Emiliano Zuleta Baquero
Sus 19 años le permitían a Pureza del Carmen Díaz Daza tener la frescura de una naciente flor. Vestida con un traje por estrenar de bolas rojas y mariposas de diversos colores y empolvando con cuidado su rostro juvenil, mostraba su estatura imponente que le daba un porte elegante y despertaba la envidia de las jovencitas de su edad, mientras era cortejada por muchos hombres. Se ajustó varias veces el vestido y acercó su rostro al espejo. Sus ojos vivos, propiciaban una combinación rara pero atrayente.

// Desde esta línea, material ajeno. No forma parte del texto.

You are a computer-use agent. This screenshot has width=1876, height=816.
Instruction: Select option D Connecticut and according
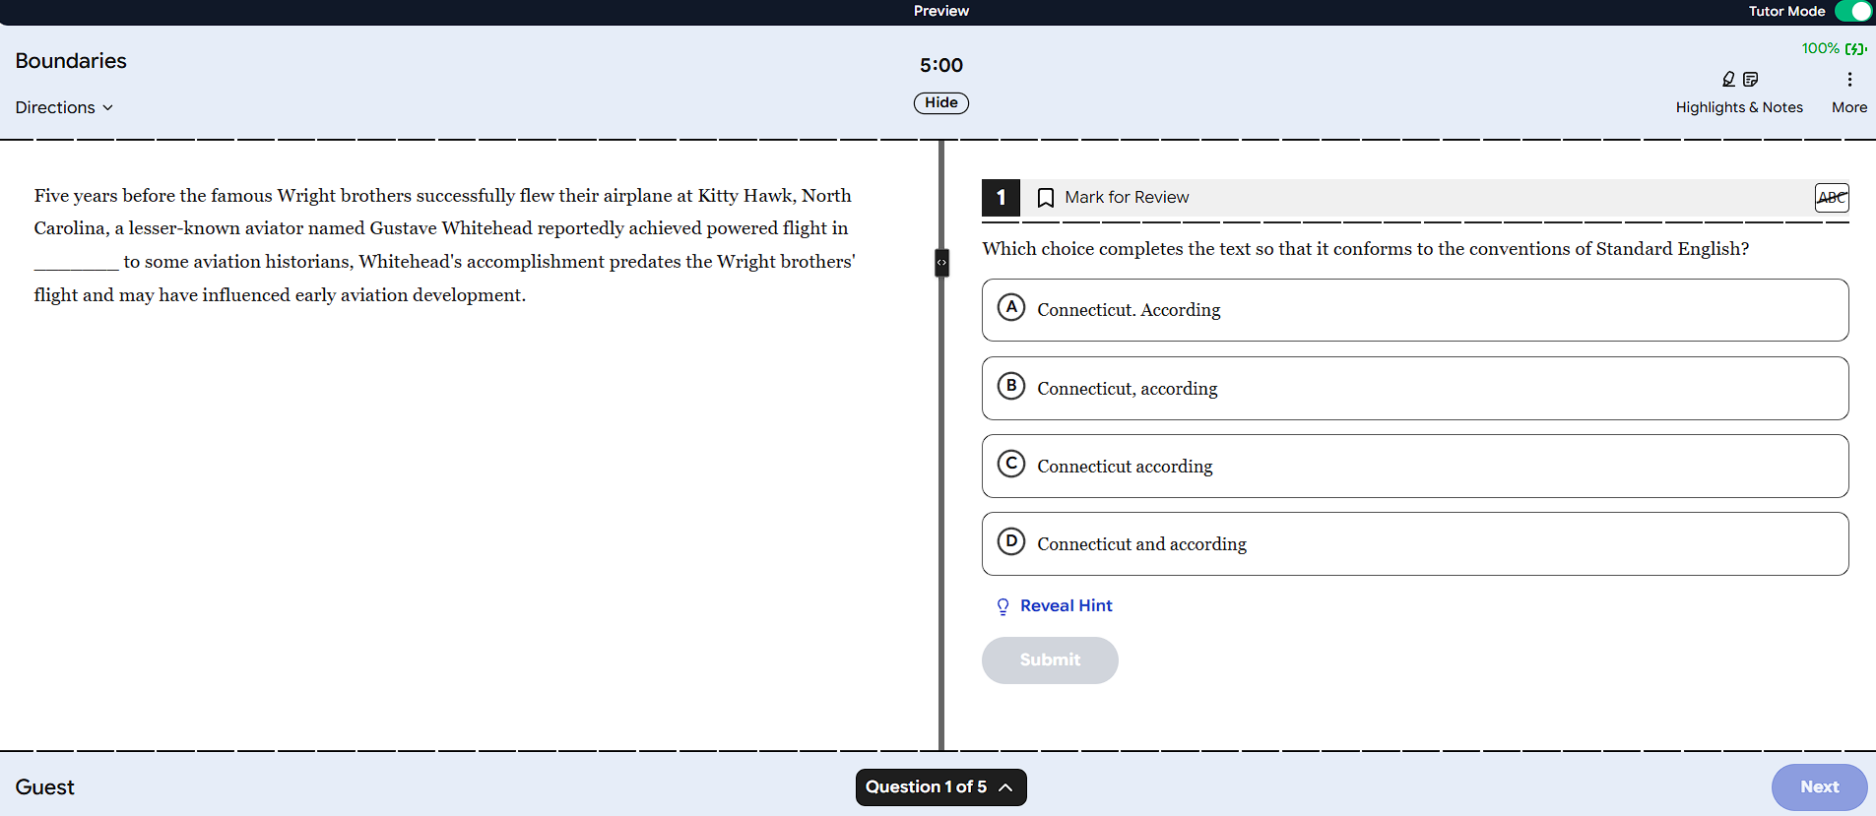(x=1415, y=543)
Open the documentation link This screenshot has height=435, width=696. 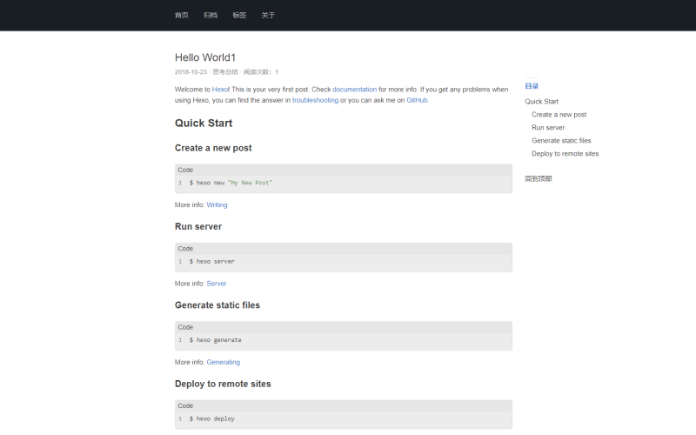pos(355,90)
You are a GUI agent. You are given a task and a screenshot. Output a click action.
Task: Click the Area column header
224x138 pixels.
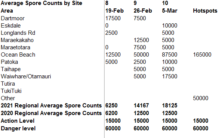[7, 11]
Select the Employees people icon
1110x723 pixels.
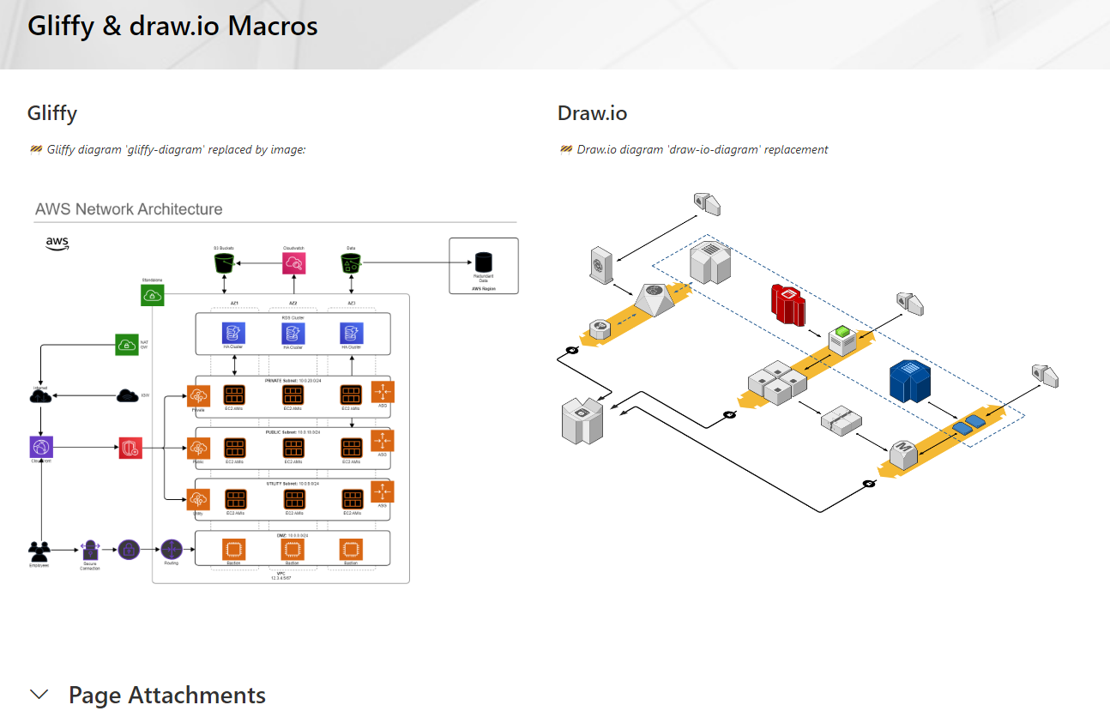(x=39, y=551)
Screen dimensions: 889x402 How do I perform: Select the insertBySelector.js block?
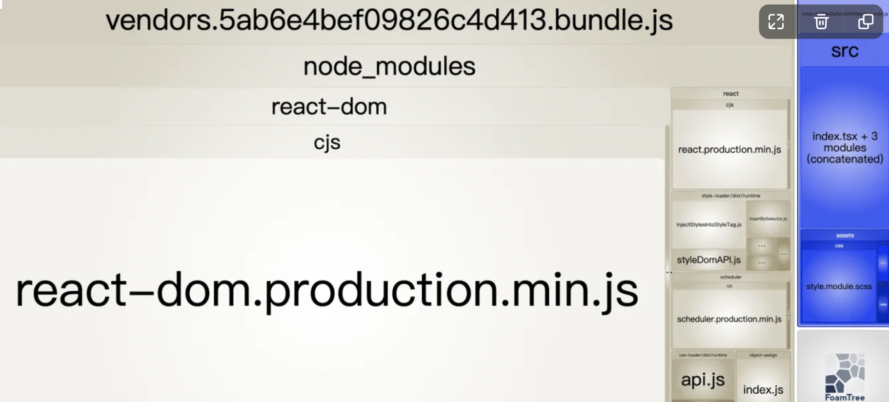[768, 219]
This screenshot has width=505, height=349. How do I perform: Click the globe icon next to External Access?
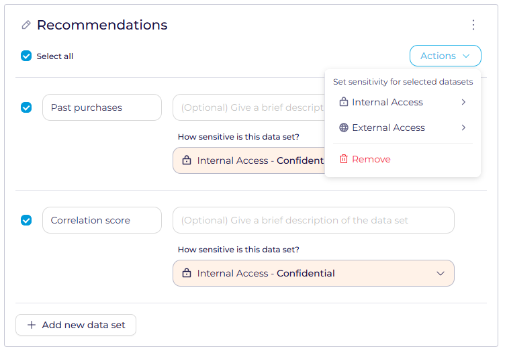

Era su estilo característico, que la hacía sobresalir y esa prosa sencilla de niña campesina despuntando un nuevo mundo que la invitaba a no llegar menos que las demás. Era una manera de coquetearle al hombre que, sin conocer, admiraba por sus estrofas llenas de música y que se había convertido en el personaje central del jolgorio que cubría a Manaure, un caserío que como especie de balcón le daba la bienvenida a quienes deseaban ver el hermoso paisaje que brinda Valledupar.
Ahí estaba ella, junto a su prima Julia Bula, especie de hada madrina y cómplice de un romance que luego cubriría de música a cada uno de los corazones desesperanzados y amorosos de toda la provincia.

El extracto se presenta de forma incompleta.